Adaptive Milling: imaging feedback-driven automated fabrication of consistently thin cryo-lamellae
In the authors' words
Cryo-electron tomography of 100-200 nm lamellae prepared by focused ion beam milling enables structural analysis of macromolecules within cells, tissues, and small organisms, but lamella preparation remains time-consuming and limits throughput. Although automated workflows enable unsupervised fabrication, they commonly produce variable results because fixed, pre-calibrated parameters are applied without accounting for lamella-to-lamella variability. To overcome these limitations, we developed an Adaptive Milling approach that adapts milling parameters based on imaging feedback.

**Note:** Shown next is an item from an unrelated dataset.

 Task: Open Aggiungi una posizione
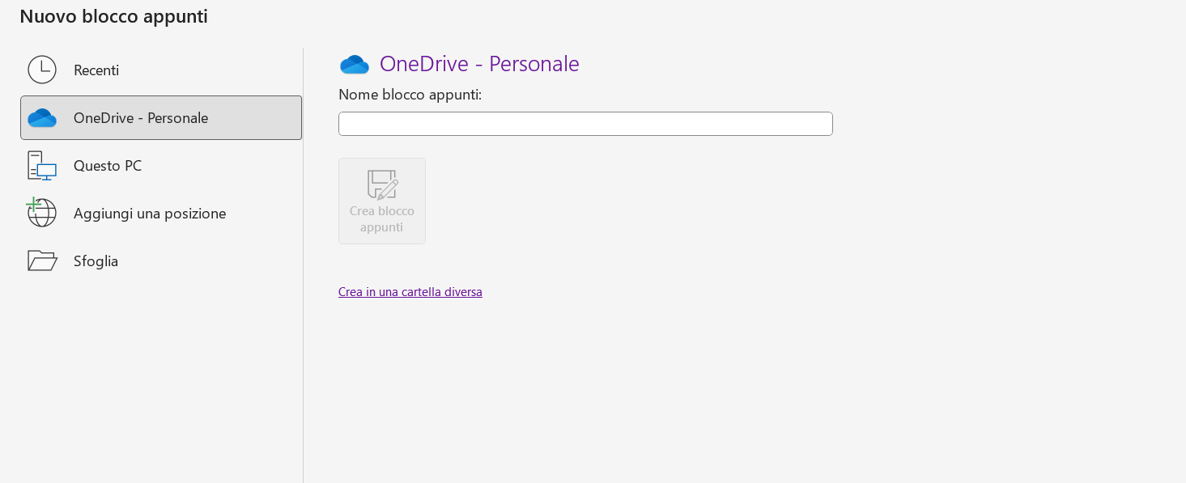(x=150, y=213)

We implemented this approach for the critical polishing stage as Adaptive Polishing, which uses machine-learning-based segmentation of scanning electron microscopy images to identify lamella features predictive of imminent collapse. These are used to periodically assess whether to continue or stop thinning during polishing. We performed a systematic comparison of the quality of lamellae prepared with Adaptive Polishing and conventional automation, and demonstrate that Adaptive Polishing produces thinner lamellae with greater consistency in thickness, and performs well for in situ cryo-electron tomography. Adaptive Polishing was tested on three different microscopes with minimal model retraining required, demonstrating transferability of the approach. We implemented Adaptive Polishing as an open-source plugin for fibsemOS together with machine-learning model training software and pre-trained models.
Appeared: Wednesday, September 23. bioRxiv. Preprint, not yet peer-reviewed.